Mevrouw Keijzer, ik stel voor om de staatssecretaris eerst in de gelegenheid te stellen om zijn verhaal af te maken. Daarna krijgt u de ruimte om daarop te reageren.

Staatssecretaris Van Rijn:

We staan voor een omvangrijke operatie, die ik zorgvuldig wil uitvoeren in dialoog met het veld, met de Kamer en met de mensen om wie het gaat. Ik noem een aantal zaken die men in de komende periode kan verwachten. Een redelijk ambitieus en omvangrijk wetgevingsprogramma. Een implementatie- en communicatieagenda. Een agenda voor de vormgeving van de innovatie in de langdurige zorg. Een visie en een programma om het toezicht op langdurige zorg te versterken. Inhoudelijke programma's gericht op verbetering van de zorg, zoals het Deltaplan Dementie en het programma "In voor zorg!" Ik zal de Kamer rapporteren over de voortgang van mijn plannen en programma's. Ik kan mij ook voorstellen dat de Kamer nader inzicht wil in de aanpak, in het tempo en in de hoofdkeuzes die zullen worden gemaakt. Ik ben voornemens de Kamer begin 2013 een hoofdlijnenbrief te zenden waarin het spoorboekje is verwoord.

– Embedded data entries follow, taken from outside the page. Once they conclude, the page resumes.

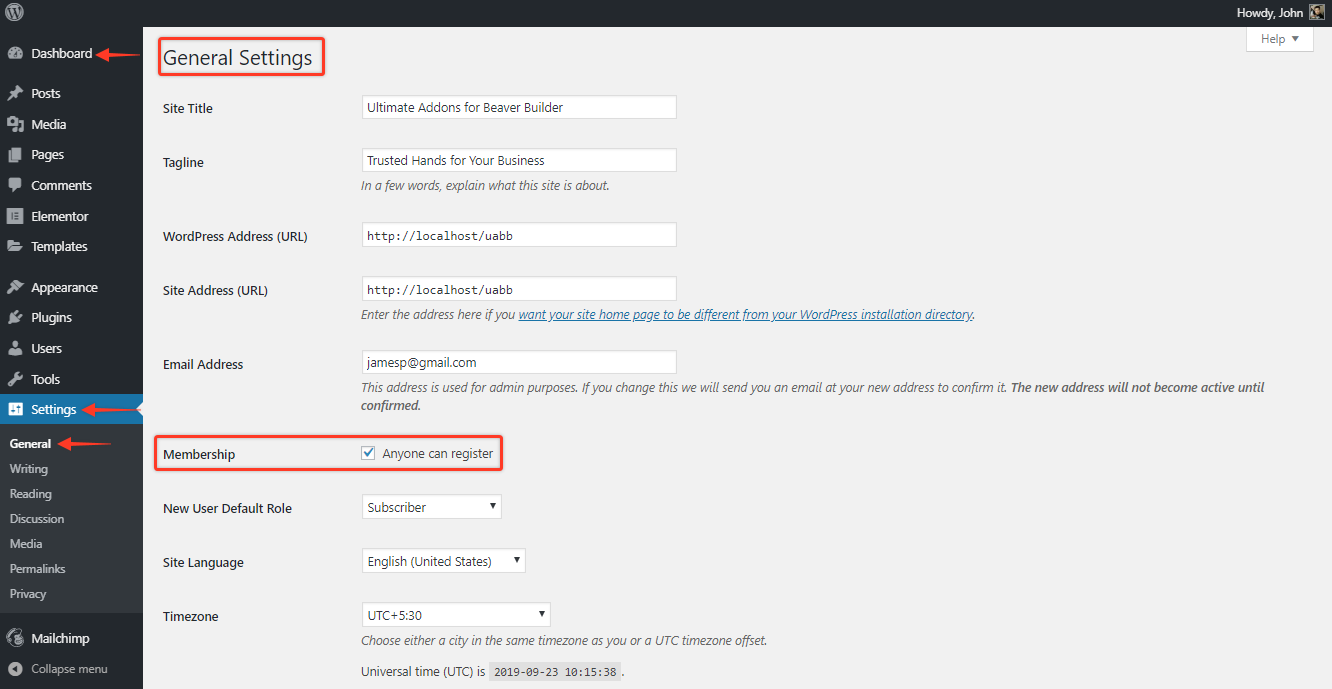Screen dimensions: 1332x689
Task: Click the user avatar next to Howdy, John
Action: pos(1317,13)
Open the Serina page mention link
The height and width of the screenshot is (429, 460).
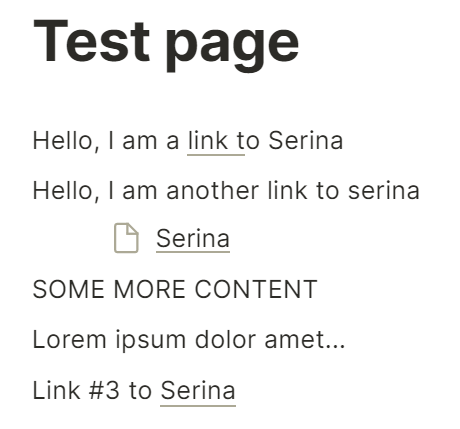[193, 239]
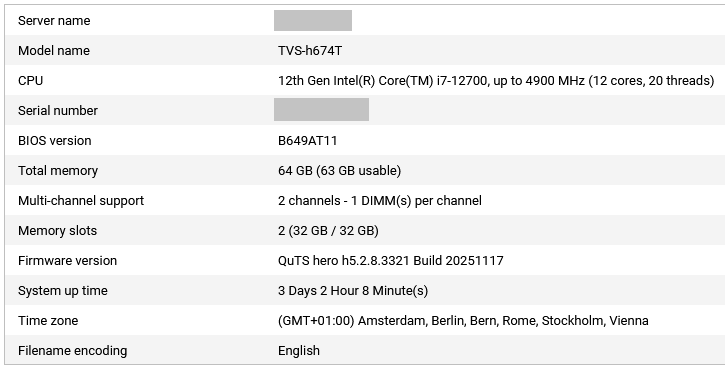Click the System up time value
This screenshot has height=369, width=725.
point(353,291)
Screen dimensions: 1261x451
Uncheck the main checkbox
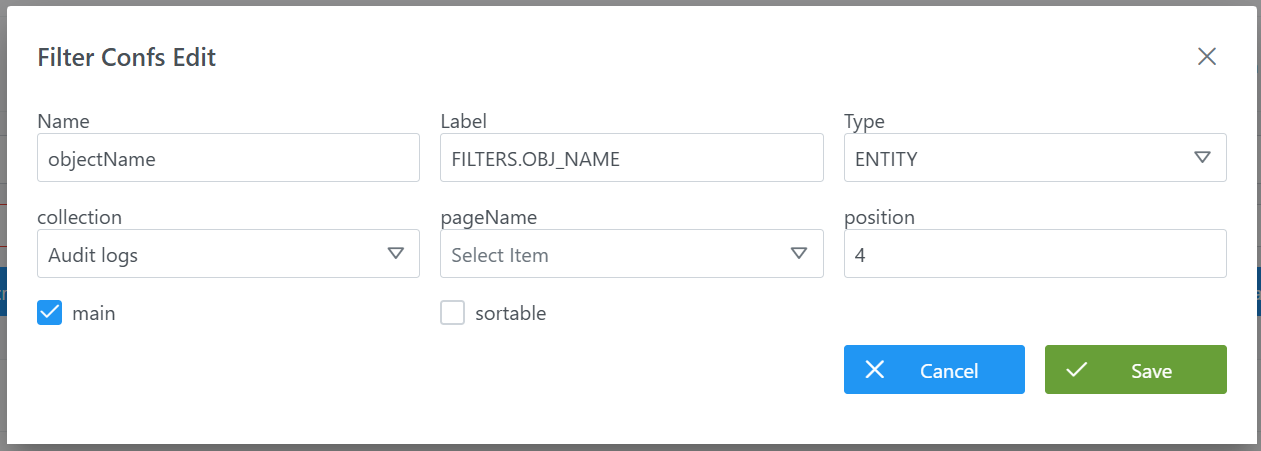pos(50,313)
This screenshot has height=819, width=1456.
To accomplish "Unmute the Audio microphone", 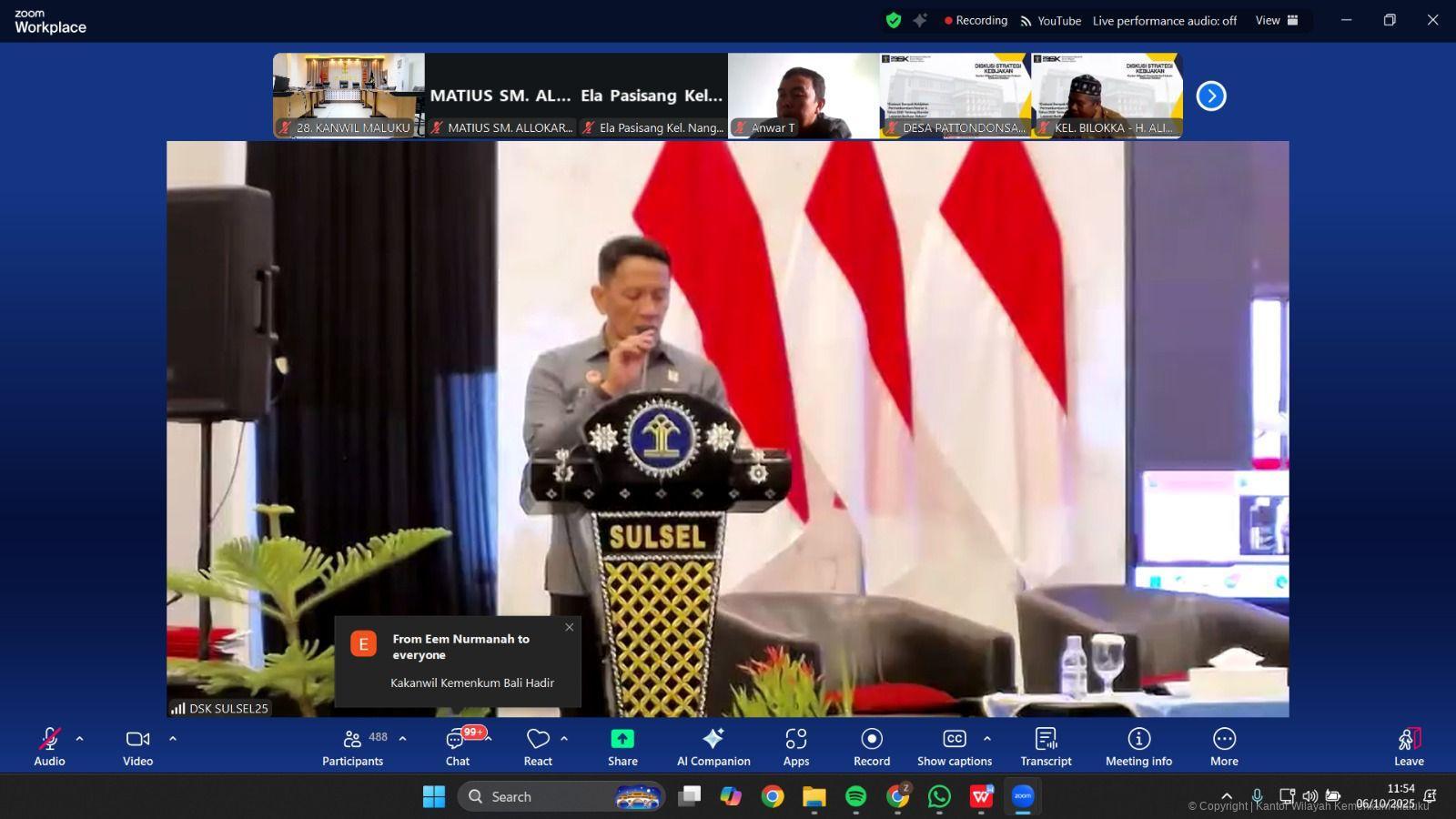I will point(49,746).
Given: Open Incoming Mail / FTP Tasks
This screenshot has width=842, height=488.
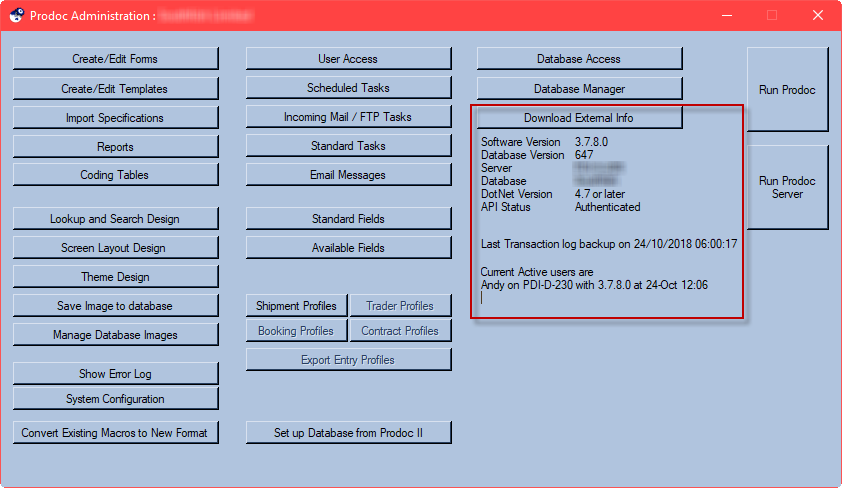Looking at the screenshot, I should 349,116.
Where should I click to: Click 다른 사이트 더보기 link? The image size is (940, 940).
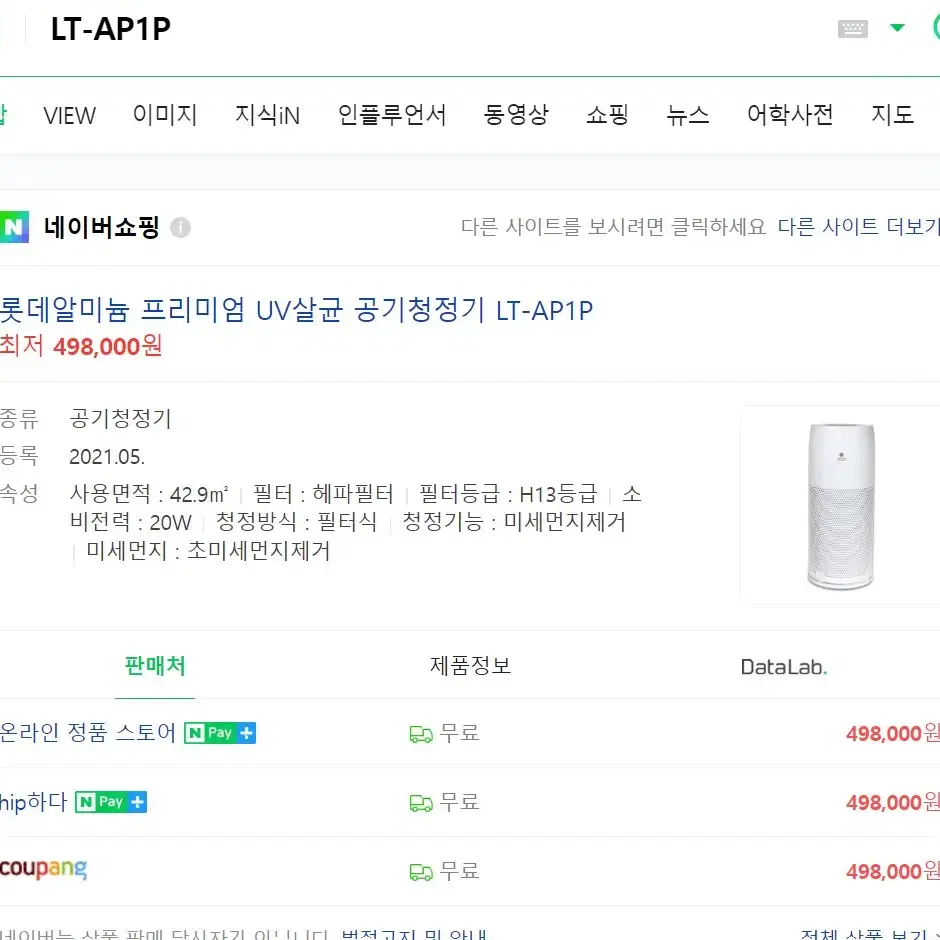pos(858,227)

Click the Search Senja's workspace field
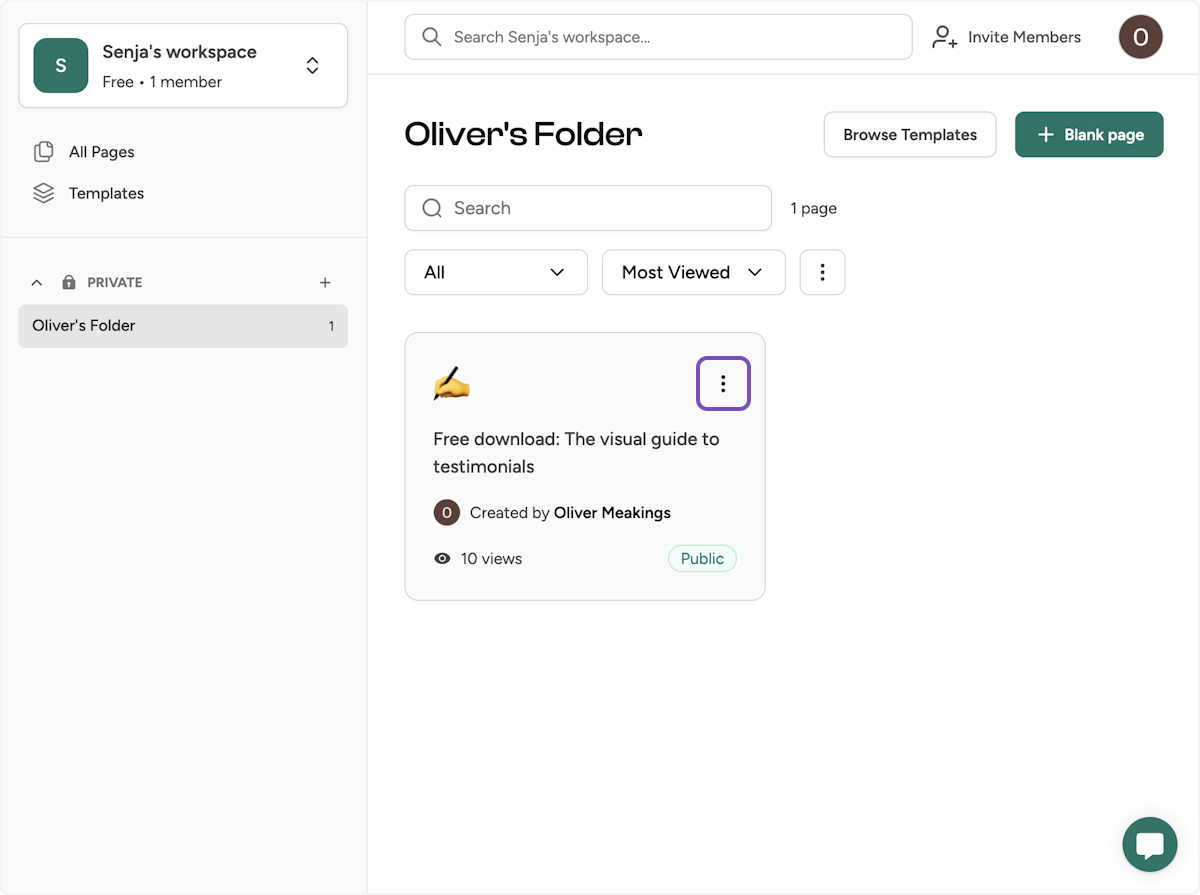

Ik ga nu in op het thema preventie. De fracties van PvdA, D66, CDA en SP hebben verschillende vragen gesteld over preventie, en het belang ervan benadrukt. De minister heeft in haar reactie het belang van preventie onderschreven en ik sluit me daar geheel bij aan. De minister en ik willen daarom inderdaad met een nieuw plan voor de preventie komen. De minister heeft hiervoor al een basis gelegd in de Landelijke nota gezondheidsbeleid, getiteld Gezondheid dichtbij. Wij willen tegen de achtergrond van de nota bekijken of wij een extra impuls kunnen geven aan het preventiebeleid. Dat gaan we doen in nauwe samenwerking met verschillende sectoren en met veldpartijen zoals bedrijfsleven, sport, gemeenten, verzekeraars en scholen, en met andere partijen die in het debat zijn genoemd. Het in het regeerakkoord aangekondigde convenant met zorgverzekeraars past hierin. We pakken dit dus breder op. Preventie is inderdaad niet alleen een zaak voor de overheid. Het gaat ons als samenleving allemaal aan en ieder van ons heeft hierin een eigen verantwoordelijkheid. Samen kunnen we meer samenhang brengen en effectiever zijn.

Ik heb al aangekondigd dat ik voornemens ben de minimumleeftijd voor de verkoop van tabak te verhogen. Roken is dodelijk. Niet-roken moet de norm zijn. Hoe meer jonge mensen ermee starten, hoe beter het is. En dan bedoel ik natuurlijk het starten met stoppen met roken. Zo stellen we het moment uit waarop jongeren kunnen gaan roken. Dat is gunstig, want hoe eerder een kind begint met roken, hoe waarschijnlijker het is dat het verslaafd raakt. Eén duidelijke leeftijdsgrens voor alcohol en tabak helpt scholen en ouders bovendien om duidelijke grenzen te stellen.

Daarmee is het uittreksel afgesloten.